__Text and item location entries__:
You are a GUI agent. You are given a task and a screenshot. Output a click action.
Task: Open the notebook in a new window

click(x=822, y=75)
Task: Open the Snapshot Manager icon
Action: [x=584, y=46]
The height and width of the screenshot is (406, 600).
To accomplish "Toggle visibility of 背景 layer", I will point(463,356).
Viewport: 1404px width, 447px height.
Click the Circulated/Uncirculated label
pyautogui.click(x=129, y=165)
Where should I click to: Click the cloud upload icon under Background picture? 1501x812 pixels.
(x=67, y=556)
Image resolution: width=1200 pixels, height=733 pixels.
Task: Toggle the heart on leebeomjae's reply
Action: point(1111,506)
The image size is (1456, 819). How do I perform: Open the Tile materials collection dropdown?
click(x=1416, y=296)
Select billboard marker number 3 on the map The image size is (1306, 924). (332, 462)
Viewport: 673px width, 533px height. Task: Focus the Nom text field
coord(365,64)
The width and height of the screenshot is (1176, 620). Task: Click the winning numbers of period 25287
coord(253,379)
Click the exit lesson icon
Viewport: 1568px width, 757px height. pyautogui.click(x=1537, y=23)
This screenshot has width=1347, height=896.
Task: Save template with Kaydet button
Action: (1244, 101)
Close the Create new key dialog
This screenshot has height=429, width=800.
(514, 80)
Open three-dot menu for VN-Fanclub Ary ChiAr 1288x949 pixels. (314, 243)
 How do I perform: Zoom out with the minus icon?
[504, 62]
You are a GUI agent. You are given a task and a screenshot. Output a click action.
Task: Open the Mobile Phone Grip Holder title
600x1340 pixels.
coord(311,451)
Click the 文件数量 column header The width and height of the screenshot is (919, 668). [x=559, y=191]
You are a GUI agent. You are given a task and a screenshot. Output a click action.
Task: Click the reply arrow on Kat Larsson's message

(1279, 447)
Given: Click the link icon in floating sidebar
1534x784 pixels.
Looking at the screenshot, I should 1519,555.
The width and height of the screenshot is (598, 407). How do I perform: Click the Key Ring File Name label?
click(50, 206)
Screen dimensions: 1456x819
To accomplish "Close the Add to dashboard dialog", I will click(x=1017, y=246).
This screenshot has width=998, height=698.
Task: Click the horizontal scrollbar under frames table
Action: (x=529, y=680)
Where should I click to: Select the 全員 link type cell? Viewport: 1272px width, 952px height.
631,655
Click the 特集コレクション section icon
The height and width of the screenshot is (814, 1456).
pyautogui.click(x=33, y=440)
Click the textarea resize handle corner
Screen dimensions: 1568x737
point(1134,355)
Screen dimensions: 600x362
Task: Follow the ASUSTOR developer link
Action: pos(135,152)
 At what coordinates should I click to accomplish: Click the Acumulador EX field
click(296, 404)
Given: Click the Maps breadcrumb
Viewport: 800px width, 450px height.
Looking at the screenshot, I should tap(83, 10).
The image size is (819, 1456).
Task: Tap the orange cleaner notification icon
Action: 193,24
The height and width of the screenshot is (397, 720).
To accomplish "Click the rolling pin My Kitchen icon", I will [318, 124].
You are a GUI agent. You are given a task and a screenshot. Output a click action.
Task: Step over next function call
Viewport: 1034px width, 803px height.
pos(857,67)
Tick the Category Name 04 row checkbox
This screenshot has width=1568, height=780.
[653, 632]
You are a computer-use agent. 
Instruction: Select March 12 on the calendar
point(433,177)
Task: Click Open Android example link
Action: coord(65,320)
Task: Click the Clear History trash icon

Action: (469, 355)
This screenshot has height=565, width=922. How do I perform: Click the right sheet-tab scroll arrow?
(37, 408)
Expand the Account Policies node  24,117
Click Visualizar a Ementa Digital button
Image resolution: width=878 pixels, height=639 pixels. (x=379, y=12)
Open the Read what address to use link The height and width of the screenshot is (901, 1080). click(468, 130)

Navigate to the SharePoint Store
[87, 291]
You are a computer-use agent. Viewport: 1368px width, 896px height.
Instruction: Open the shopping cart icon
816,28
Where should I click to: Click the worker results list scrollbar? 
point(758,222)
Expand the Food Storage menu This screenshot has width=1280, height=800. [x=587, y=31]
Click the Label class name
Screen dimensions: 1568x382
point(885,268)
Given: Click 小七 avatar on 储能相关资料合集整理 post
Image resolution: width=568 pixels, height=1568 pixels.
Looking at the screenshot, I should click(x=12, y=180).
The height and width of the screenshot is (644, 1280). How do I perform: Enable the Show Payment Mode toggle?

__Requirement__:
Copy every one of the records above line for line, with no changes.

__Task solution__:
You are a GUI agent. You are given a task and a screenshot. Output a click action.
Task: Open the notebook in a new window

click(x=822, y=75)
Task: Open the Snapshot Manager icon
Action: [x=584, y=46]
The height and width of the screenshot is (406, 600).
To accomplish "Toggle visibility of 背景 layer", I will point(463,356).
Viewport: 1404px width, 447px height.
Click the Circulated/Uncirculated label
pyautogui.click(x=129, y=165)
Where should I click to: Click the cloud upload icon under Background picture? 1501x812 pixels.
(x=67, y=556)
Image resolution: width=1200 pixels, height=733 pixels.
Task: Toggle the heart on leebeomjae's reply
Action: point(1111,506)
The image size is (1456, 819). How do I perform: Open the Tile materials collection dropdown?
click(x=1416, y=296)
Select billboard marker number 3 on the map The image size is (1306, 924). (332, 462)
Viewport: 673px width, 533px height. Task: Focus the Nom text field
coord(365,64)
The width and height of the screenshot is (1176, 620). Task: Click the winning numbers of period 25287
coord(253,379)
Click the exit lesson icon
Viewport: 1568px width, 757px height. pyautogui.click(x=1537, y=23)
This screenshot has width=1347, height=896.
Task: Save template with Kaydet button
Action: (1244, 101)
Close the Create new key dialog
This screenshot has height=429, width=800.
(514, 80)
Open three-dot menu for VN-Fanclub Ary ChiAr 1288x949 pixels. (314, 243)
 How do I perform: Zoom out with the minus icon?
[504, 62]
You are a GUI agent. You are given a task and a screenshot. Output a click action.
Task: Open the Mobile Phone Grip Holder title
600x1340 pixels.
coord(311,451)
Click the 文件数量 column header The width and height of the screenshot is (919, 668). [x=559, y=191]
You are a GUI agent. You are given a task and a screenshot. Output a click action.
Task: Click the reply arrow on Kat Larsson's message

(1279, 447)
Given: Click the link icon in floating sidebar
1534x784 pixels.
Looking at the screenshot, I should 1519,555.
The width and height of the screenshot is (598, 407). How do I perform: Click the Key Ring File Name label?
click(50, 206)
Screen dimensions: 1456x819
To accomplish "Close the Add to dashboard dialog", I will click(x=1017, y=246).
This screenshot has width=998, height=698.
Task: Click the horizontal scrollbar under frames table
Action: (x=529, y=680)
Where should I click to: Select the 全員 link type cell? Viewport: 1272px width, 952px height.
631,655
Click the 特集コレクション section icon
The height and width of the screenshot is (814, 1456).
pyautogui.click(x=33, y=440)
Click the textarea resize handle corner
Screen dimensions: 1568x737
point(1134,355)
Screen dimensions: 600x362
Task: Follow the ASUSTOR developer link
Action: pos(135,152)
 At what coordinates should I click to accomplish: Click the Acumulador EX field
click(296, 404)
Given: Click the Maps breadcrumb
Viewport: 800px width, 450px height.
Looking at the screenshot, I should tap(83, 10).
The image size is (819, 1456).
Task: Tap the orange cleaner notification icon
Action: 193,24
The height and width of the screenshot is (397, 720).
To accomplish "Click the rolling pin My Kitchen icon", I will [318, 124].
You are a GUI agent. You are given a task and a screenshot. Output a click action.
Task: Step over next function call
Viewport: 1034px width, 803px height.
pos(857,67)
Tick the Category Name 04 row checkbox
This screenshot has width=1568, height=780.
[653, 632]
You are a computer-use agent. 
Instruction: Select March 12 on the calendar
point(433,177)
Task: Click Open Android example link
Action: coord(65,320)
Task: Click the Clear History trash icon

Action: (469, 355)
This screenshot has height=565, width=922. How do I perform: Click the right sheet-tab scroll arrow?
(37, 408)
Expand the Account Policies node  24,117
Click Visualizar a Ementa Digital button
Image resolution: width=878 pixels, height=639 pixels. (x=379, y=12)
Open the Read what address to use link The height and width of the screenshot is (901, 1080). click(468, 130)

Navigate to the SharePoint Store
[87, 291]
You are a computer-use agent. Viewport: 1368px width, 896px height.
Instruction: Open the shopping cart icon
816,28
Where should I click to: Click the worker results list scrollbar? 
point(758,222)
Expand the Food Storage menu This screenshot has width=1280, height=800. [x=587, y=31]
Click the Label class name
Screen dimensions: 1568x382
point(885,268)
Given: Click 小七 avatar on 储能相关资料合集整理 post
Image resolution: width=568 pixels, height=1568 pixels.
Looking at the screenshot, I should click(x=12, y=180).
The height and width of the screenshot is (644, 1280). How do I perform: Enable the Show Payment Mode toggle?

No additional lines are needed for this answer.